= What is required =
Retype the listing below word for word, beginning at the line that contains "Reply to the main Shädman tweet" and stopping after the line that contains "Screen dimensions: 837x397 point(235,201)". Copy only those lines.

----------

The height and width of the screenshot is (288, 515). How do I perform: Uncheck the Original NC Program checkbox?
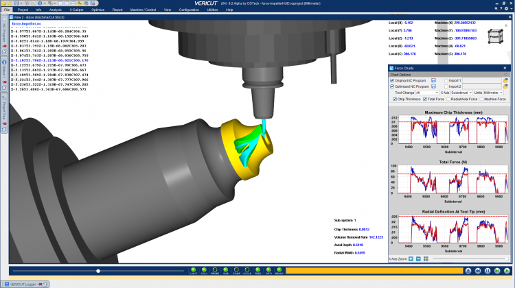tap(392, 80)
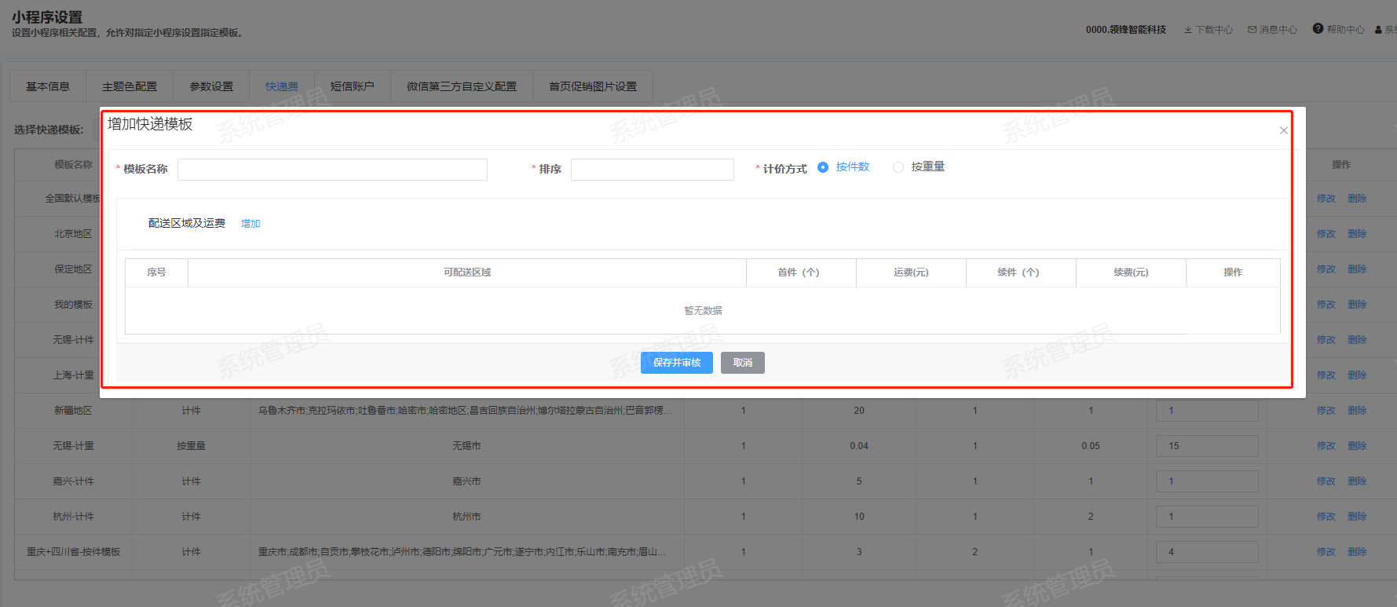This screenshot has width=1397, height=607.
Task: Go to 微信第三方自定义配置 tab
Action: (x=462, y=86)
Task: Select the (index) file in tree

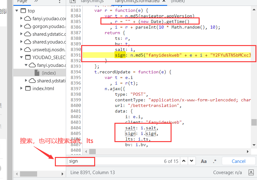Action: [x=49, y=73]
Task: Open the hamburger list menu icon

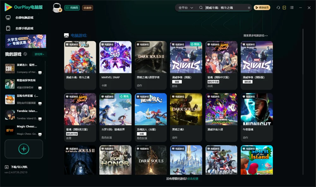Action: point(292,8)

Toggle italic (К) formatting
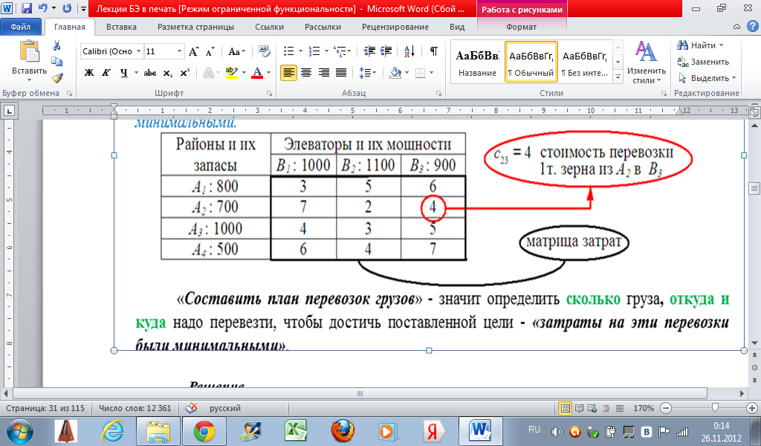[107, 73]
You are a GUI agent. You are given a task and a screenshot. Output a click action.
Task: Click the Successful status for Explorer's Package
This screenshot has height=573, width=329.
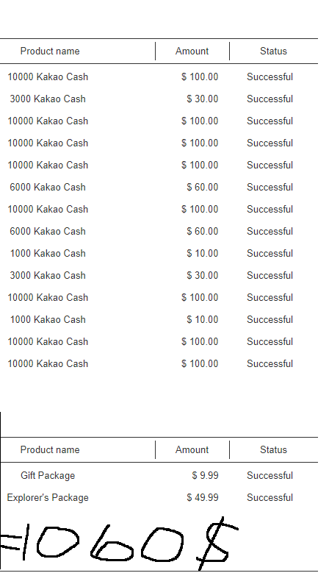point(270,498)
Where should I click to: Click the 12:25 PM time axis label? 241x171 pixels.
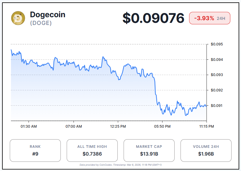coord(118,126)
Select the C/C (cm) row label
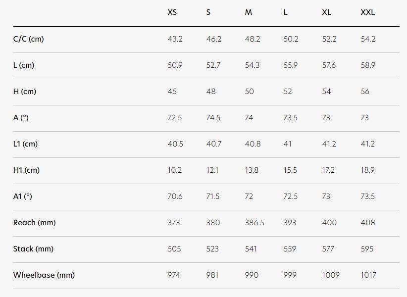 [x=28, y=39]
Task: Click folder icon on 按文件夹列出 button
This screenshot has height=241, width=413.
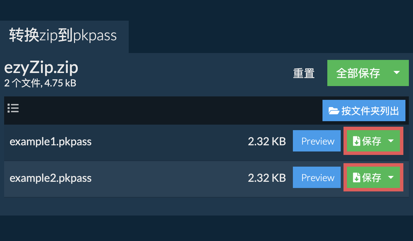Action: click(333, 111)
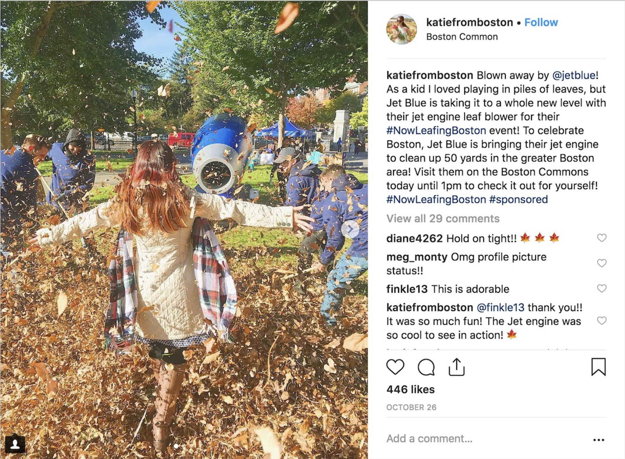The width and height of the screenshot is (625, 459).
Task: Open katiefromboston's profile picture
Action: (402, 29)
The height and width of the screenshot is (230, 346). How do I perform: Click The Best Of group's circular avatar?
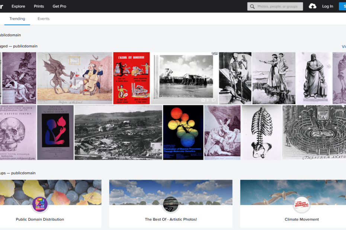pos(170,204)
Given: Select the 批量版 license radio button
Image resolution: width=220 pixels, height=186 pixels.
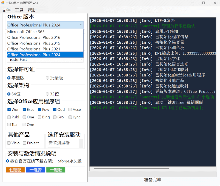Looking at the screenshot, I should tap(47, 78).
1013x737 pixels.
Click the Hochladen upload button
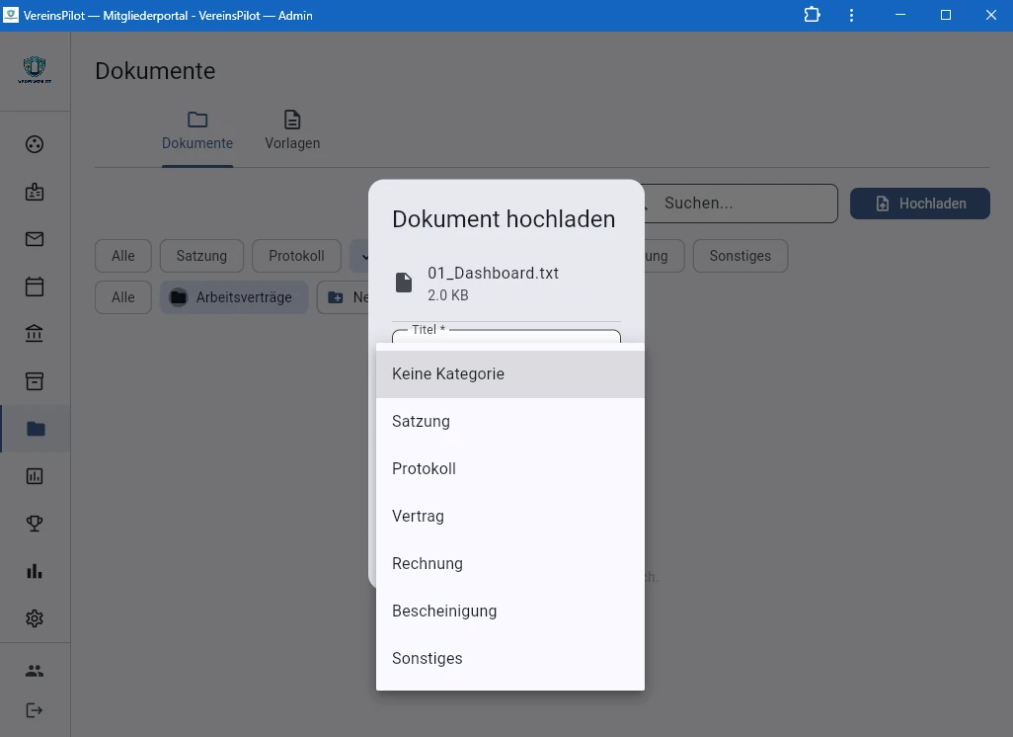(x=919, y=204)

----------

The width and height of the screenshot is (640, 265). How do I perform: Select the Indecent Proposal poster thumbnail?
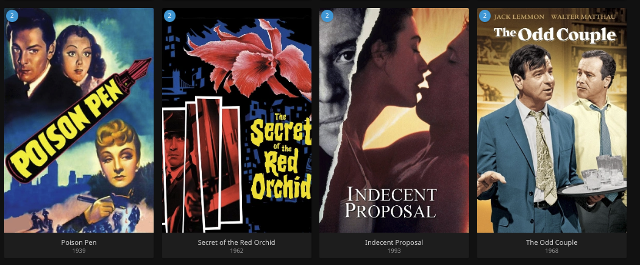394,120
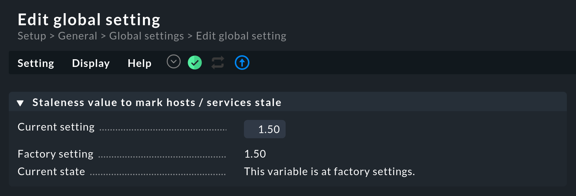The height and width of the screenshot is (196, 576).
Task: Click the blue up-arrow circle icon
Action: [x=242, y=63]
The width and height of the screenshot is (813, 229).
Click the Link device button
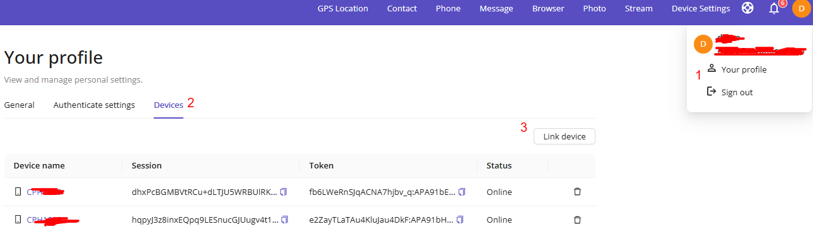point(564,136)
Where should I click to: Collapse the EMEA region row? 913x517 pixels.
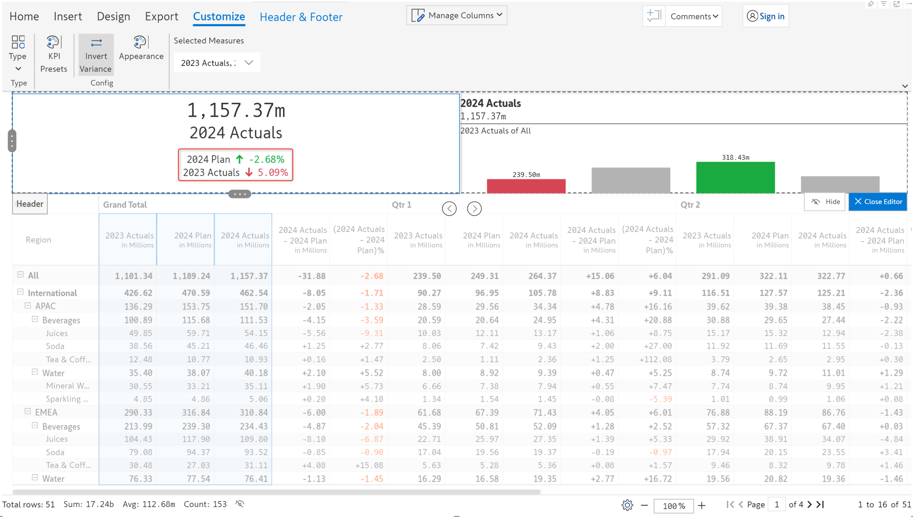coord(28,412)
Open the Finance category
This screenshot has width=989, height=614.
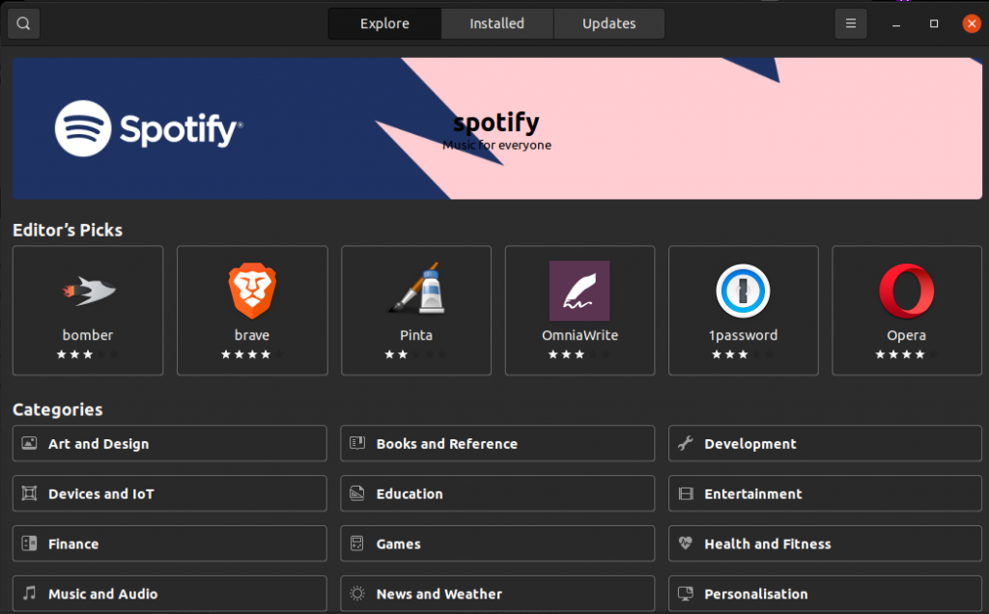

----------

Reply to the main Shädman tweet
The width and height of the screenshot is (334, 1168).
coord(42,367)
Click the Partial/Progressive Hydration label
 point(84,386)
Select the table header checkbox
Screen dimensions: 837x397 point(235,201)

----------

= Expected answer =
Reply to the main Shädman tweet
The width and height of the screenshot is (334, 1168).
coord(42,367)
Click the Partial/Progressive Hydration label
 point(84,386)
Select the table header checkbox
Screen dimensions: 837x397 point(235,201)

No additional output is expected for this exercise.